Stored records
..........
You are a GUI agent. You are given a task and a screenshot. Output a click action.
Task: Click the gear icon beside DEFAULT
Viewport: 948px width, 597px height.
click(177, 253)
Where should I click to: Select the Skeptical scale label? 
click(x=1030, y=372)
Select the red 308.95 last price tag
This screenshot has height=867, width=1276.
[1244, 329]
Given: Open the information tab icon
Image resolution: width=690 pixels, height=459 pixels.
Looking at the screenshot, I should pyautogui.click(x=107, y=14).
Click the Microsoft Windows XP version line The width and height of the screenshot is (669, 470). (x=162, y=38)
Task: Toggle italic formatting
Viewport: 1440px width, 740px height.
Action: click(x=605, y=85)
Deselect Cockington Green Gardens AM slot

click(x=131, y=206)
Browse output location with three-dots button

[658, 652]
..........
### WHAT NEEDS TO BE DONE
State the number of lines in the records that include the string "icon", without any other words.

### TASK SOLUTION
2